I have an old one at home (it expired). Maybe I will take it apart and take pictures.

 

Scott

[Zoins]

This device is pretty good protection but it's not complete protection because a man-in-the-middle attack would still allow an attacker to use your account every time you log into a phishing site for that session but they cannot log in again once the session has expired.

 

Instead of harvesting passwords for later use, the phisher can just execute a financial transaction immediately after you enter your one time password into their site.

 

Better but it's still best to just not fall for the phishing site in the first place.

[bsshog40]

thanks Scott!

[DC Dawg]

This device is pretty good protection but it's not complete protection because a man-in-the-middle attack would still allow an attacker to use your account every time you log into a phishing site for that session but they cannot log in again once the session has expired.

Umm... maybe. It depends on how the site is implemented. If you disable the use of the token number after use, then you mitigate the risk of the man-in-the-middle attack. Also, if the token number is entered over an encrypted session (e.g., over SSL), you also mitigate this risk. TLS and SSLv3 are resistant to man-in-the-middle attacks.

 

Instead of harvesting passwords for later use, the phisher can just execute a financial transaction immediately after you enter your one time password into their site.

This risk is very low if implemented over an encrypted session. I verified with PayPal that the authentication is over SSL/TLS.

 

Better but it's still best to just not fall for the phishing site in the first place.

That would be the scenario in a perfect world. In a perfect world, sellers wouldn't trade 1871 Trade Dollars as real!

 

Scott

[Zoins]

This device is pretty good protection but it's not complete protection because a man-in-the-middle attack would still allow an attacker to use your account every time you log into a phishing site for that session but they cannot log in again once the session has expired.

Umm... maybe. It depends on how the site is implemented. If you disable the use of the token number after use, then you mitigate the risk of the man-in-the-middle attack. Also, if the token number is entered over an encrypted session (e.g., over SSL), you also mitigate this risk. TLS and SSLv3 are resistant to man-in-the-middle attacks.

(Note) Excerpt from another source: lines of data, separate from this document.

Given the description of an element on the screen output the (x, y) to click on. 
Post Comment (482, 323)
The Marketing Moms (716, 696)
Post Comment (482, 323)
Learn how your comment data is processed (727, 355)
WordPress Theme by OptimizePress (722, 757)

Disabling the token number after use won't work if the phishing server is implemented to log in using the number the very first time you submit it to the phishing server. It can simply give you a "bad code" error so you never get to log in. SSL/TLS doesn't really help because if the user is already falling for a bad domain name, the bad server can also get a SSL/TLS cert for their spoof domain. The SSL cert issuers don't really verify all that much.

Instead of harvesting passwords for later use, the phisher can just execute a financial transaction immediately after you enter your one time password into their site.

This risk is very low if implemented over an encrypted session. I verified with PayPal that the authentication is over SSL/TLS.

That's true if your SSL/TLS session is connecting to the PayPal server. It's not true if the user is connected to a phishing site because that server may either have it's own SSL/TLS cert or not use SSL/TLS to communicate with the user but use SSL/TLS when it connects to PayPal behind the scenes. As mentioned if the user is already fooled into accepting a bad domain name, they probably won't check for a bad SSL/TLS cert because the cert is tied to the domain name. In fact, if they are fooled by the domain name, checking the SSL/TLS cert won't work because it will be a legitimate cert for that domain.

Better but it's still best to just not fall for the phishing site in the first place.

That would be the scenario in a perfect world. In a perfect world, sellers wouldn't trade 1871 Trade Dollars as real!

True. All I'm saying is don't expect more protection than this really provides.